Sofia voulut faire l’amour à même le parquet mais il s’y refusa, par un obscur principe de décence, ou de respect, ou d’il ne savait quoi. Ils atterrirent dans la chambre. Cette fois, il fut plus lucide, plus serein — et toujours aussi vigoureux. Tout se passa sans bruit, sans éclat, alors qu’il attendait toujours, au-dessus de sa tête, des fracas d’orage, des semonces divines, des châtiments supérieurs…

Une demi-heure plus tard, ils étaient exactement à la même place que lorsqu’elle l’avait surpris au téléphone.

— Un autre café ? proposa-t-elle en passant derrière le comptoir.

— Non merci. J’en ai déjà pris deux. (Il regarda sa montre.) Faut que je file.

— Me la joue pas gros flic bourru ! rit-elle.

— Non, pas du tout. Je…

Elle revint vers lui, tasse à la main. Son parfum surpassait celui du café. Métabolisme mystérieux de la femme qui distille toujours un sillage douceâtre et envoûtant.

— Pour nous deux, grommela-t-il, je…

— Stop. Je préfère parler avant que tu dises des conneries.

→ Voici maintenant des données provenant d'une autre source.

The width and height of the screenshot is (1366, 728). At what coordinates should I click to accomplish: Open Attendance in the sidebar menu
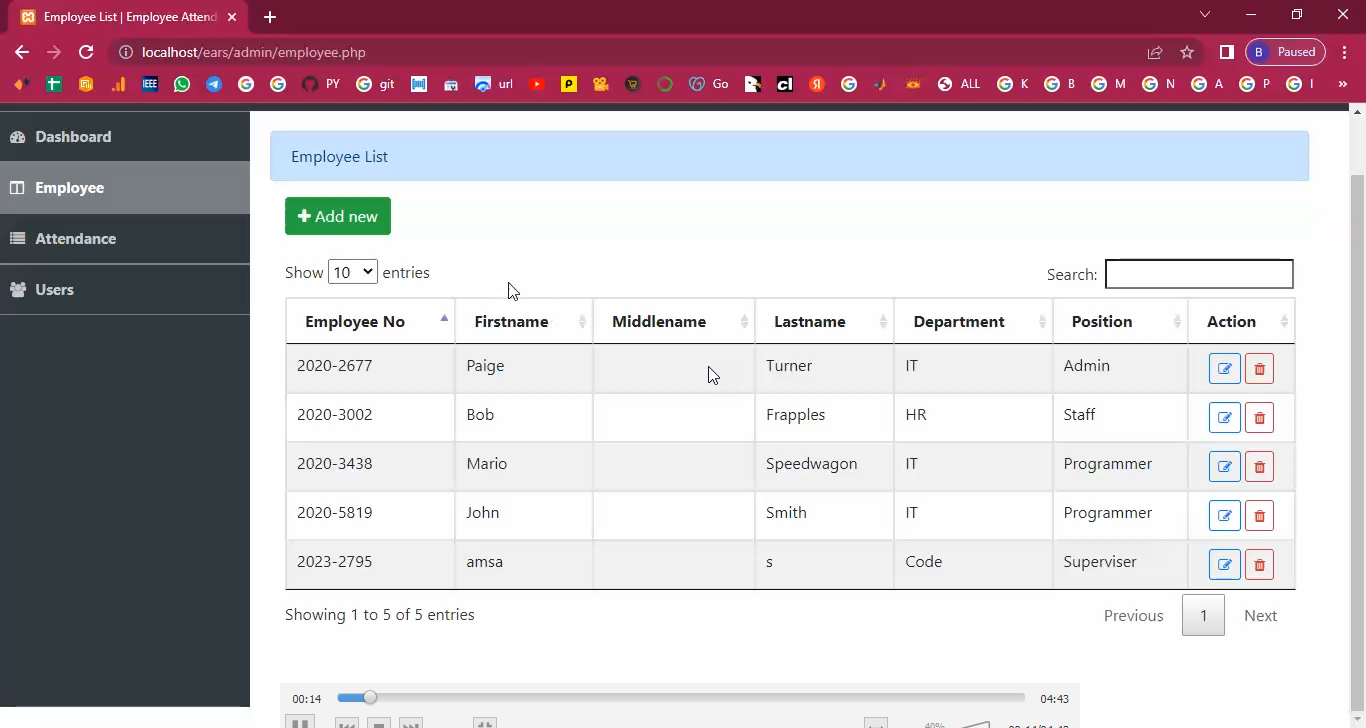pyautogui.click(x=75, y=239)
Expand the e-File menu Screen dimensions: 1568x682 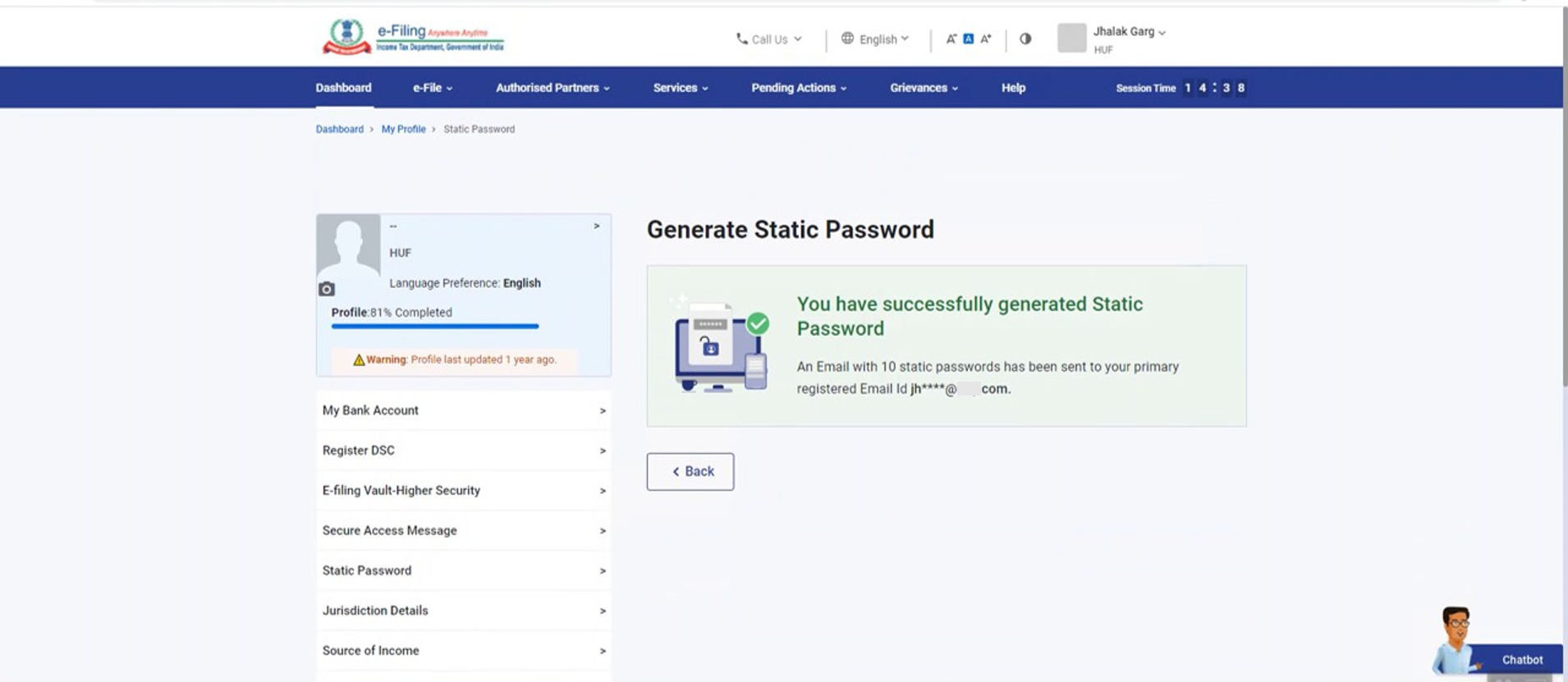[x=432, y=88]
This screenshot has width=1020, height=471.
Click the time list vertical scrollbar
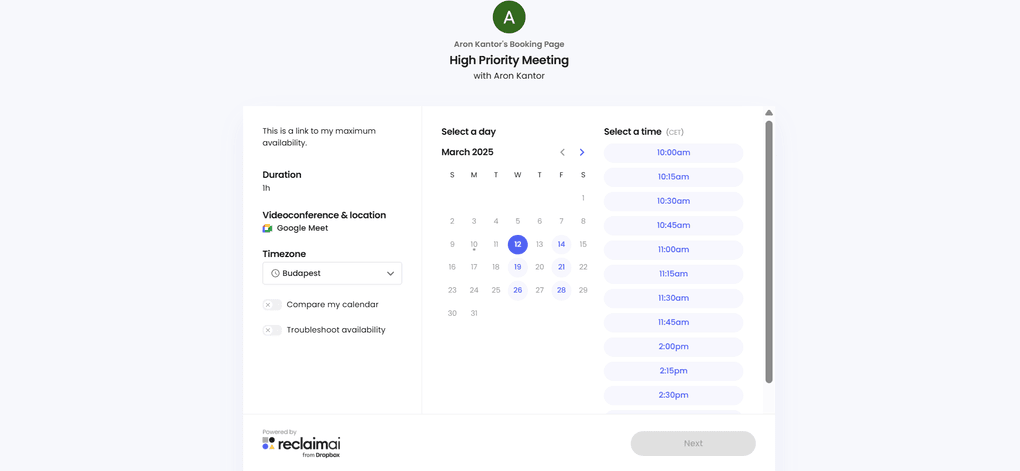[x=769, y=250]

Il ouvrit les bras d’un air penaud. Sa chemise pendait. Il était toujours en caleçon, pieds nus sur le parquet.

— Je pourrais te dire qu’hier j’avais bu et que je regrette. C’est précisément le contraire : j’ai bu pour oser faire ce que je regrettais de ne pas faire depuis un bon moment. Tu me suis ?

— Je crois, oui.

— Maintenant, rentre chez toi et réfléchis. Pour moi, c’est du sérieux. Et j’espère que pour toi, je suis pas la fille d’une nuit.

Il ne put s’empêcher de sourire :

— T’es pas vraiment le genre one-night stand.

— Alors, embrasse-moi.

Disant cela, elle posa sa tasse et l’attrapa par les deux pans de sa chemise. L’image qui lui vint : son propre cœur, organe palpitant, enduit de miel, embroché au-dessus d’un feu.